Large eddy simulations of turbulent flow based on a removal of energy production through nonlinear interactions

Abstract

In large eddy simulations (LES), nonlinear dispersive subgrid scale (SGS) models are usually found to be not sufficiently dissipative. In this work, a new model is proposed to directly remove the unphysical energy accumulation due to the nonlinear terms. The model can be obtained from two approaches, either based on the energy transfer in multi-level scales or derived from the kinetic energy equation. Moreover, a gradient-type modification is included to ensure Galilean invariance and generate extra dissipative effect, which is found to have negligible impact on the ideal energy removal. We compare the present model with other structural models and regularization techniques both theoretically and numerically. We show that because of the reduction of energy production at desired scales, the collective effect of our new model was able to provide sufficient SGS transfer in energy cascade without the help of extra dissipative terms.

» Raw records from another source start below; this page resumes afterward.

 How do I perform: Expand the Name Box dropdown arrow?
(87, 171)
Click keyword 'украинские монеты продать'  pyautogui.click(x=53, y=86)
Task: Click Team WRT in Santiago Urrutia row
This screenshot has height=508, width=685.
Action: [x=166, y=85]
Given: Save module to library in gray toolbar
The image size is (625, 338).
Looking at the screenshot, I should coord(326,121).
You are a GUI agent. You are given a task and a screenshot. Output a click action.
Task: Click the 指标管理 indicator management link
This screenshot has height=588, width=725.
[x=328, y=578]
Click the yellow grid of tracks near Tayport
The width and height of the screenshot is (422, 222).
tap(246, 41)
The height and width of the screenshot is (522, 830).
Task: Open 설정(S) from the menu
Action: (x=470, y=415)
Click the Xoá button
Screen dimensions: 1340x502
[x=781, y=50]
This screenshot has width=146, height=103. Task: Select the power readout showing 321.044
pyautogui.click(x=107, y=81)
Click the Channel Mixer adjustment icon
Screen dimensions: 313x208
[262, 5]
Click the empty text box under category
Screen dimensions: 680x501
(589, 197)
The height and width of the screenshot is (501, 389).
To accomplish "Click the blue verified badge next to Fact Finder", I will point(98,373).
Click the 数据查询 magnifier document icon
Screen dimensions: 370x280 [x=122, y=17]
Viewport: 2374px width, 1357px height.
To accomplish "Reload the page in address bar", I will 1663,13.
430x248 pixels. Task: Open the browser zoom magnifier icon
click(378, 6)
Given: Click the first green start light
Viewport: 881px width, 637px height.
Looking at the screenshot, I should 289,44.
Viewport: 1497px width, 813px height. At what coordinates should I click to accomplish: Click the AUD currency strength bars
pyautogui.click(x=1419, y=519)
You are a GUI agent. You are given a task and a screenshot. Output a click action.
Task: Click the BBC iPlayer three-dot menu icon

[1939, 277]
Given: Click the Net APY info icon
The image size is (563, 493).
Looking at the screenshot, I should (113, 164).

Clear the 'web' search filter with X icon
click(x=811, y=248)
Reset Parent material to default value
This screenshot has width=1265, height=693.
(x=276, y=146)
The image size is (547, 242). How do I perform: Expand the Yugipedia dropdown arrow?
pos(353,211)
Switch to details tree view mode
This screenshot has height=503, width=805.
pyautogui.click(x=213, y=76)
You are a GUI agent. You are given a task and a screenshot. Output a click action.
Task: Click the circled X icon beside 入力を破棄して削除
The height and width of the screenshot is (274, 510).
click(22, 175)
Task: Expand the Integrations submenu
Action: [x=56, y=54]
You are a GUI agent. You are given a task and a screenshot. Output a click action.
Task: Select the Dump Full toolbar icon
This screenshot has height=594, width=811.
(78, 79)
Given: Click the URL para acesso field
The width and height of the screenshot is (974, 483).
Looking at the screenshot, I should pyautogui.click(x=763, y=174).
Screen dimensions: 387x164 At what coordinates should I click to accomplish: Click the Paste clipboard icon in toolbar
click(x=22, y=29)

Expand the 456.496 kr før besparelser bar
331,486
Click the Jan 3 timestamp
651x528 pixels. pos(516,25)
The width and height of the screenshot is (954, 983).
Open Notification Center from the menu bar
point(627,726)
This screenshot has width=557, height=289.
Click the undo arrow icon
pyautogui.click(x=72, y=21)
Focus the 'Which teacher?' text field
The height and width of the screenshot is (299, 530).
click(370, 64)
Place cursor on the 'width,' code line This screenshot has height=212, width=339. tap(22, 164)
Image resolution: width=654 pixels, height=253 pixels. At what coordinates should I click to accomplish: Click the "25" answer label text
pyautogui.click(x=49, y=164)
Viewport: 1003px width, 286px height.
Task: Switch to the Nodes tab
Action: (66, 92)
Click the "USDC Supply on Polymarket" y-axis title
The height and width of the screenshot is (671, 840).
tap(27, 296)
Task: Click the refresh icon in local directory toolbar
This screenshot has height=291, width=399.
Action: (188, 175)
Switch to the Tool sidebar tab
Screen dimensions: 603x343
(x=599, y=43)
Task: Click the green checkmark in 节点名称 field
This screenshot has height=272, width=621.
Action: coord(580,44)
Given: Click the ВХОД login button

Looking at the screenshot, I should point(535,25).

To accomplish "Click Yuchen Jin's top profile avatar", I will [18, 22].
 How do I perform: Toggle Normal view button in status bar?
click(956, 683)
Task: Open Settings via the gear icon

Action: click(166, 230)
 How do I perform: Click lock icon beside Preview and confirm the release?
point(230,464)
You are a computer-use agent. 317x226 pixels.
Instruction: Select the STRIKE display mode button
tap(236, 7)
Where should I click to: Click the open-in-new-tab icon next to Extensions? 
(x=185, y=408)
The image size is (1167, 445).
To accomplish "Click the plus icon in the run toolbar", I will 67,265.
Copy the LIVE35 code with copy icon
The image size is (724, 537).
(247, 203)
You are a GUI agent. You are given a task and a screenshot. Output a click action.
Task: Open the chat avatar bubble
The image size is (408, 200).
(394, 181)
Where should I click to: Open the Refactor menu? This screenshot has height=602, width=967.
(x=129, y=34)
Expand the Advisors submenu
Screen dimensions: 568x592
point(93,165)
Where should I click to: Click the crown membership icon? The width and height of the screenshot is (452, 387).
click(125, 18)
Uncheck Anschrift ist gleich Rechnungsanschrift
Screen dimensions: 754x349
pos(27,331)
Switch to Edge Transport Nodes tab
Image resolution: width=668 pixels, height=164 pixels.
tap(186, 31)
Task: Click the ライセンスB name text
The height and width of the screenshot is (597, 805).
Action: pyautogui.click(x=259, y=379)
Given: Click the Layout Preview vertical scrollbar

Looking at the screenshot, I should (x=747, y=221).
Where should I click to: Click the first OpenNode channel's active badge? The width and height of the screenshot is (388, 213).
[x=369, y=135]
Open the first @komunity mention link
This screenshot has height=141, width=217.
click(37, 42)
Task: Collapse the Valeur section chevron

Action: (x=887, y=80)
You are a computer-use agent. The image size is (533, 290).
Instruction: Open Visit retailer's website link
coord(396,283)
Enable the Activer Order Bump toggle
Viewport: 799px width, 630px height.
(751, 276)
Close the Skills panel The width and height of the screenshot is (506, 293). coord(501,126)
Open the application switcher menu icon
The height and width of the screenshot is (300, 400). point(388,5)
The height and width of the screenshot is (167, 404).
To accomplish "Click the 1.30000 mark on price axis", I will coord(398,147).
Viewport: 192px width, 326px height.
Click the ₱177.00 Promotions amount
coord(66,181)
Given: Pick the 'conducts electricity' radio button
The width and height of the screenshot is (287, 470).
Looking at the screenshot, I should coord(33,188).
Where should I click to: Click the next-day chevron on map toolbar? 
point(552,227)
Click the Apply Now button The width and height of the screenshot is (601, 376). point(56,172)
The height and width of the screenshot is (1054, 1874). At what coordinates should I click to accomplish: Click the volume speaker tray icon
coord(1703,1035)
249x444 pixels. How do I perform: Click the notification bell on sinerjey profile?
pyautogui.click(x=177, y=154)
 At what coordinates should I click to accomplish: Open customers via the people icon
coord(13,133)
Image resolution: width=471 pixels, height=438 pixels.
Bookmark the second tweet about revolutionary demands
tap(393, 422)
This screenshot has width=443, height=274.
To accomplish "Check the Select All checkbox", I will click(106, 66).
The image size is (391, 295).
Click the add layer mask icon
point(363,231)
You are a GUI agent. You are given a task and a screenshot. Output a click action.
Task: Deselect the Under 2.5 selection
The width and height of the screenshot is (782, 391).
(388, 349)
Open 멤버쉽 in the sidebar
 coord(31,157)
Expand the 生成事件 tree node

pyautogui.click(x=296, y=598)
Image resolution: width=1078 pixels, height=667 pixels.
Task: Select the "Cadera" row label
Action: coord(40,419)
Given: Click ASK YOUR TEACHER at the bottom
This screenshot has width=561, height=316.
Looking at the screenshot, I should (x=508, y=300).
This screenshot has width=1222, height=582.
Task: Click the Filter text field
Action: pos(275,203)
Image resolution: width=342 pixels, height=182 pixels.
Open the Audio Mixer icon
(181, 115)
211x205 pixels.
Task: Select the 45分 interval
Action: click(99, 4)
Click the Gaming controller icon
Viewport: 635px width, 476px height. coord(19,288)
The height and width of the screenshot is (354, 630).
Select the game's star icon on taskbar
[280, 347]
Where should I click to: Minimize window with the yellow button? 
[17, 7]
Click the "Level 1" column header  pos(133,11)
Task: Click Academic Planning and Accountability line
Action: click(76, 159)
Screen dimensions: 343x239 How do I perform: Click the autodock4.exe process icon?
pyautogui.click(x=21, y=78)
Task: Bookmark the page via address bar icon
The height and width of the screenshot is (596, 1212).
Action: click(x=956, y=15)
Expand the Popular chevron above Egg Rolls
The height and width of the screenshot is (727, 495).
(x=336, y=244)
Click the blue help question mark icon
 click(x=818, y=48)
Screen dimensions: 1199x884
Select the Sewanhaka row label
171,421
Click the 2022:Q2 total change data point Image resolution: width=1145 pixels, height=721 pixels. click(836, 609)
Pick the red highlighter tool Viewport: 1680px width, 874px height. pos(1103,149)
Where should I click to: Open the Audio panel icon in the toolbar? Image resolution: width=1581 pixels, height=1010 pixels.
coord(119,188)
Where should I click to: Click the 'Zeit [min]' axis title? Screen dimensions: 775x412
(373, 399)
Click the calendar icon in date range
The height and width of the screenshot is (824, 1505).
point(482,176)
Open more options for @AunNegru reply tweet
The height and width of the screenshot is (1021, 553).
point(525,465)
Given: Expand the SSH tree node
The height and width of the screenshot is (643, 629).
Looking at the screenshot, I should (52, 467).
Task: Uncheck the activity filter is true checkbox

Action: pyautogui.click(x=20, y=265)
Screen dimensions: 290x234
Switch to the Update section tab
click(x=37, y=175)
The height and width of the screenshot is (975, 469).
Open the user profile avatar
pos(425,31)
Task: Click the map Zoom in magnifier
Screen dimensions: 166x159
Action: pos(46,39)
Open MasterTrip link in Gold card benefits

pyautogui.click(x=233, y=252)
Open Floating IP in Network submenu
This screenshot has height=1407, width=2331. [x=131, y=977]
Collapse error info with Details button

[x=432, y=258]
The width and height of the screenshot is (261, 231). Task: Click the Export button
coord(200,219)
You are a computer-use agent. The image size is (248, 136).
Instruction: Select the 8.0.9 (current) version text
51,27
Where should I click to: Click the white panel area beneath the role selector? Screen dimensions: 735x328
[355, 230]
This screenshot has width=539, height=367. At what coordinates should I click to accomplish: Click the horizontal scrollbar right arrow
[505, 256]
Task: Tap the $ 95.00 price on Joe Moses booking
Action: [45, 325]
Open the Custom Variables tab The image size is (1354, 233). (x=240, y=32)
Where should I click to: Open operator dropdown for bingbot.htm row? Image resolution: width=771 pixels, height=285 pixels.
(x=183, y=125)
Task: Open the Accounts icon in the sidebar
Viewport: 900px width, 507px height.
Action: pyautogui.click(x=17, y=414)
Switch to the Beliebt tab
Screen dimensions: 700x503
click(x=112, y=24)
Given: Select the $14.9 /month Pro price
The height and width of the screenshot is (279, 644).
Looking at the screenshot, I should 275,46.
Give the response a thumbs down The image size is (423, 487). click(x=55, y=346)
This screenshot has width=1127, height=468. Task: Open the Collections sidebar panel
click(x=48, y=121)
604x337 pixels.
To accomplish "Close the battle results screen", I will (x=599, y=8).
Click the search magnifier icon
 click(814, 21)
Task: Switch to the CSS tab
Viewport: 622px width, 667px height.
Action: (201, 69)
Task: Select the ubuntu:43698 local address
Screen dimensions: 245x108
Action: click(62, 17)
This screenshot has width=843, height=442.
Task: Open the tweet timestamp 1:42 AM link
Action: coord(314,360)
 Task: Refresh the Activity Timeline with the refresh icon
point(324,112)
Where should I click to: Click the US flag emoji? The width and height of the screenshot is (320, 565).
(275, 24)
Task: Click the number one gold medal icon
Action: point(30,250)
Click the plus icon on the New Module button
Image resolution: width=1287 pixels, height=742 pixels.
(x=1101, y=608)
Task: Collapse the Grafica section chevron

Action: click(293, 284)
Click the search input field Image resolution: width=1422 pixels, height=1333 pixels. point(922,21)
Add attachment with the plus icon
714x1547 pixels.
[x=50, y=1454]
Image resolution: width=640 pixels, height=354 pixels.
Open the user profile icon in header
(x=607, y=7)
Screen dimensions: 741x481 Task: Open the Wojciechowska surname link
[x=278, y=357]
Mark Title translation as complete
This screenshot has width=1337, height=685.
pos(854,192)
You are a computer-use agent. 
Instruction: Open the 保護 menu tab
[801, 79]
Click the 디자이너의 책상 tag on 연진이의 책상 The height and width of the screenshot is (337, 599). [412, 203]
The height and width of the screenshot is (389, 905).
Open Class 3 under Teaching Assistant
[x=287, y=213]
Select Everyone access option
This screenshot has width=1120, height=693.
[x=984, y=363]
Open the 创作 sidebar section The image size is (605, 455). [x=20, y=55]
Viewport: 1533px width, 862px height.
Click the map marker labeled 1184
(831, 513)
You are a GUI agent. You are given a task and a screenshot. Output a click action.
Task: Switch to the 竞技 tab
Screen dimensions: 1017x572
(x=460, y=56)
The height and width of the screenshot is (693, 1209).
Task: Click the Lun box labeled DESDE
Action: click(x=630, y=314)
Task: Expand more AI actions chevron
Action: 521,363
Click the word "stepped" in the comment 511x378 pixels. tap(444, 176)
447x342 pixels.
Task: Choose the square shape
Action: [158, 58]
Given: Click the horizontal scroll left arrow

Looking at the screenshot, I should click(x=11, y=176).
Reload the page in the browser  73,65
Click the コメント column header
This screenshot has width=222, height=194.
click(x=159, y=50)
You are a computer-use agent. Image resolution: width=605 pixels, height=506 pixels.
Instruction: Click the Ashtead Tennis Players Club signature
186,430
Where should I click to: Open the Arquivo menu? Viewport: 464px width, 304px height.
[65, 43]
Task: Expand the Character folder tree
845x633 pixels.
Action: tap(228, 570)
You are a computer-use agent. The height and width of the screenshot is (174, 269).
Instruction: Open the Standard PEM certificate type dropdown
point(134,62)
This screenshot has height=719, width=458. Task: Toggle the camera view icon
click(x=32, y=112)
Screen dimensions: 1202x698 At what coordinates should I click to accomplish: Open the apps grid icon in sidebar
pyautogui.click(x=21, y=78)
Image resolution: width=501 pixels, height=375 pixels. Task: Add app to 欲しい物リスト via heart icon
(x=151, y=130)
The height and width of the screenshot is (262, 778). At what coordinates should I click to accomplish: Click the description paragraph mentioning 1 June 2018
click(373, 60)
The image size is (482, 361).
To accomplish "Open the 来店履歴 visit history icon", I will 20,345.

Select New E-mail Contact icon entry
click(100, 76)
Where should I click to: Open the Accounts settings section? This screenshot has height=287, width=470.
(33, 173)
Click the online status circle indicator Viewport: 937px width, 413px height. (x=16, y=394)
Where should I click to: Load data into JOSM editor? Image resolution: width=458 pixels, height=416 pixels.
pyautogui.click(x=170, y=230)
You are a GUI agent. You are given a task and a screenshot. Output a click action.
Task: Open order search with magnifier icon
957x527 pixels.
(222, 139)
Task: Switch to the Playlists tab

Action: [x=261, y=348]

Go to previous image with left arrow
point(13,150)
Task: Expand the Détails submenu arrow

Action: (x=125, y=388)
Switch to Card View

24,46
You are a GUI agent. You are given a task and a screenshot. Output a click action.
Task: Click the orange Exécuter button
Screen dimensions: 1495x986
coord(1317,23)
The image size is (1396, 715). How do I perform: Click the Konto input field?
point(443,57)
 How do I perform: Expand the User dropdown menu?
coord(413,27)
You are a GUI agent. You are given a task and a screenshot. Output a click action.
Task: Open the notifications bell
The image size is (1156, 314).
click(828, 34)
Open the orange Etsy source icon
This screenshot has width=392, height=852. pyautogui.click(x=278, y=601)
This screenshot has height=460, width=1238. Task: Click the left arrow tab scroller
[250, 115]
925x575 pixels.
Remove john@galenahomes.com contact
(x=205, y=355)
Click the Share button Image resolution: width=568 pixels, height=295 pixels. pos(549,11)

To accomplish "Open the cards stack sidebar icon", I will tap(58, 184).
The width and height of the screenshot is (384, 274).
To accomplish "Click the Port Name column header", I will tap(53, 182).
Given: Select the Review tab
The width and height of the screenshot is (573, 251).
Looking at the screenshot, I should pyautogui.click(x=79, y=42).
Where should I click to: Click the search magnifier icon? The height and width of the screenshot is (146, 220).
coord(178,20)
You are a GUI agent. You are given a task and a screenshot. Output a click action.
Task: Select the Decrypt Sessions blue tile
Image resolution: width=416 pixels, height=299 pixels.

The scale separation is facilitated by a smooth low-pass filter, which becomes increasingly more active for higher wavenumbers. Since filtering already takes the grid size into account, the model is capable of consistently produce accurate results for all the test cases of wall-bounded turbulence. We believe our results further emphasized the importance of attenuating the energy pileup in LES and showed that it is possible to overcome the issue through a simple but effective modification of the nonlinear term.